東武伊勢崎線の竹ノ塚駅前にある喫煙スペースで一服していた、ややヤンキー臭の漂う20代の男性Bさんに話しかけると、人懐っこい笑顔で語りだした。

「え、この辺について調べてるんスか?足立区って、メッチャ等身大っていうか、メッチャ暮らしやすいっていうか、メッチャ楽だし、メッチャ友達いるし、親の家も近いし、メチャメチャいいトコなんスよ!」

Bさんは、大学を中退し地元でフラフラしていたときに、コンビニで偶然再会した中学の先輩の紹介で、先輩の親族が経営する不動産会社に就職したという。

「スーパーはいっぱいあるし、大抵の用事は北千住に行けば済むから、正直、仕事以外で区外に出る理由がない」(Bさん)

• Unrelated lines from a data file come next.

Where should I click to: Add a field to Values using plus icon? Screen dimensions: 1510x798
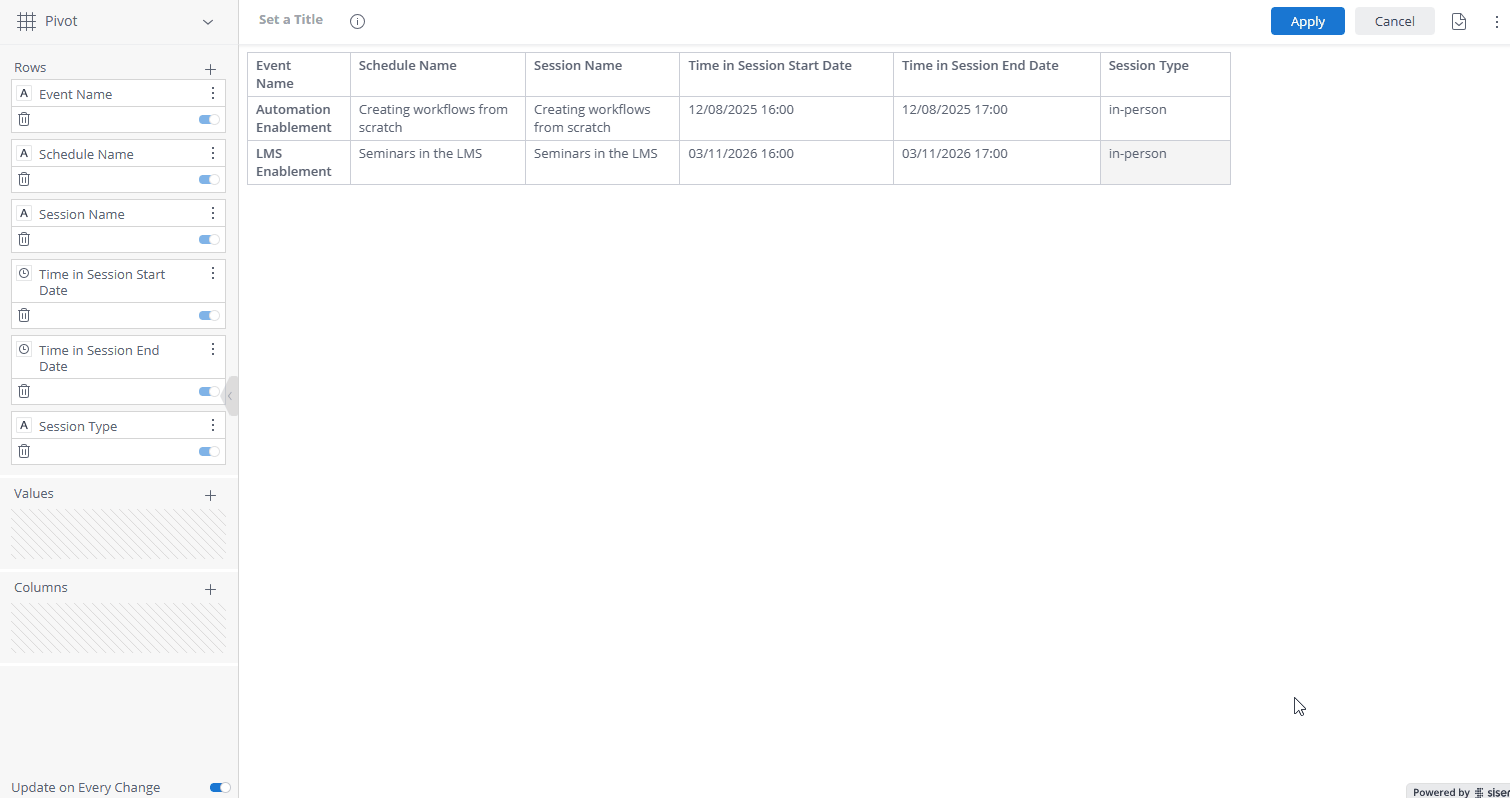[210, 495]
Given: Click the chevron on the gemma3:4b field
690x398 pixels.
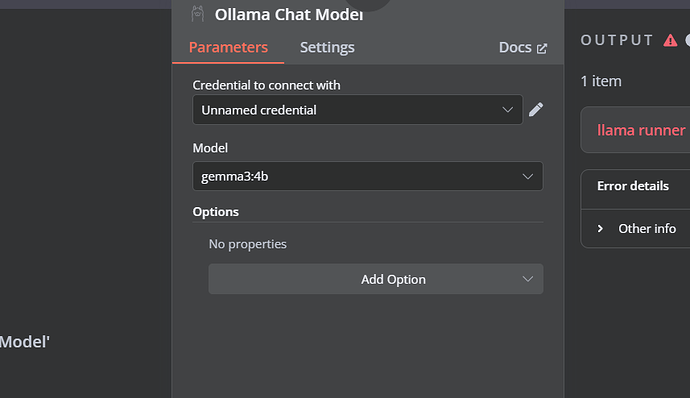Looking at the screenshot, I should pos(527,177).
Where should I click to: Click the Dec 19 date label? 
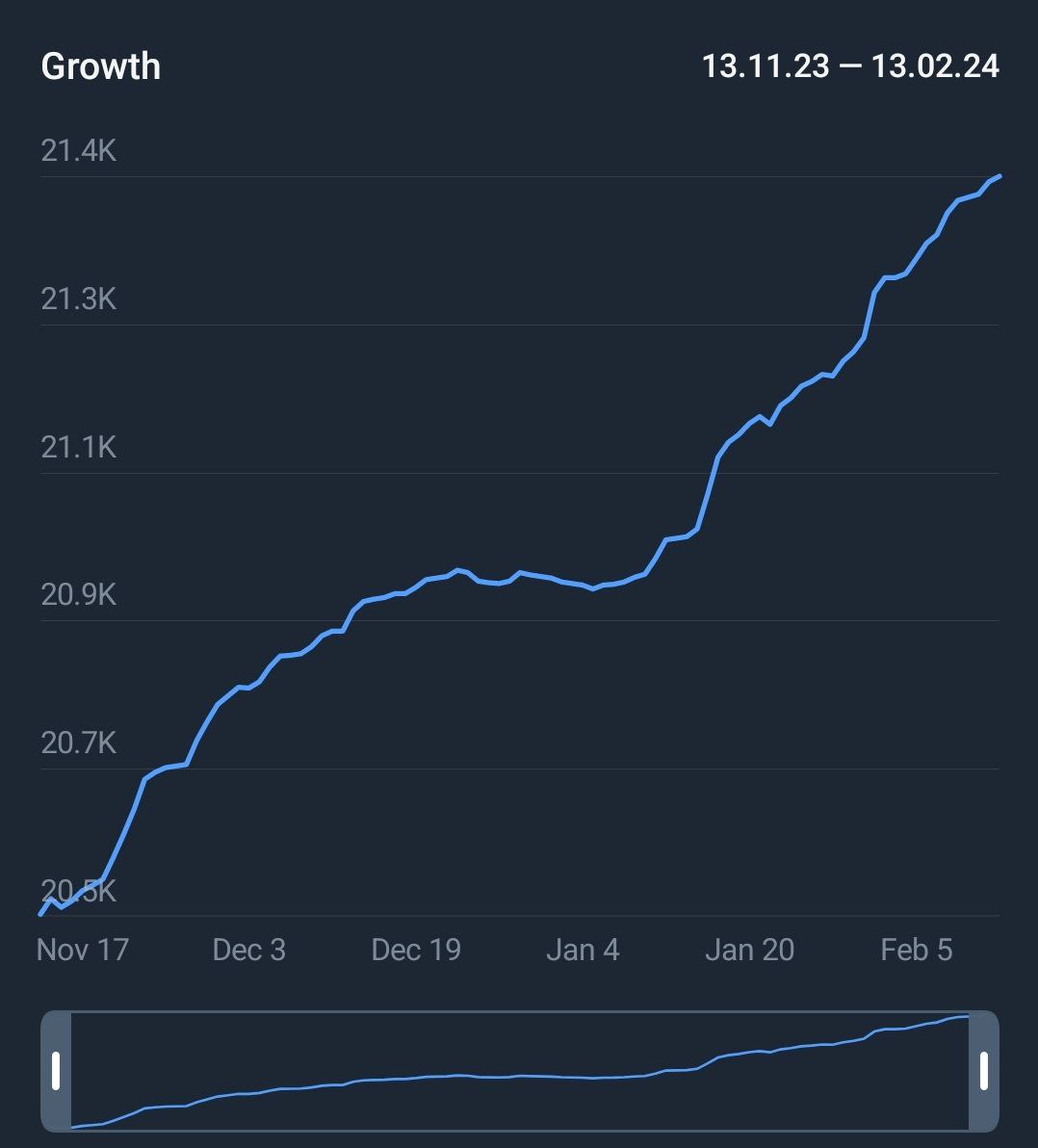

ちなみに、足立区民に最も馴染みのあるスーパーはイトーヨーカドーだ。北千住で第一号店を開業したヨーカドーは今でも足立区内に大小5店舗を展開。竹ノ塚にも、駅から徒歩10分程のところに「イトーヨーカドー竹の塚店」がある。

'00年代には、年5%を越える驚異的な売上率アップを達成し、日本中から注目された「伝説の店舗」だ。

5歳になる娘をママチャリの後ろに乗せ、買い物に来ていた30代女性Cさんが言う。

「ヨーカドーは安いし、なんでもあるからホントに便利ですよ。旦那と娘の服も、ぜんぶここで揃えます。1000円カットも入ってるので、今日は娘の髪を切ってもらいにきたんです。美容院?まだ早い早い(笑)」

食品コーナーを覗くと、この日はコシヒカリ5kgが1680円、醤油1Lが250円。一概には比べられないが、六本木一丁目の福島屋との「物価」の差は歴然。

イトーヨーカドーPhoto by GettyImages

同じ都内でこれだけ違うと、港区民は「損した」気にならないのか。前出のタワマン住民・A氏に問うと、鼻で笑われた。

「世の中、『安かろう、悪かろう』って相場が決まってるじゃないですか。ウチも娘がいますけど、この辺では小さい頃の服は『サエグサ』や『ファミリア』で買うのが当たり前。

ブラウス一枚で1万円はするけど、何回クリーニングに出してもまったくヘタらない。さすがに、スーパーで買った服を幼稚園に着ていかせられないですよ(笑)」

金持ちランキングの「トップ」と「最下位」。金銭的な価値観には、もはや埋められない溝があるようだ。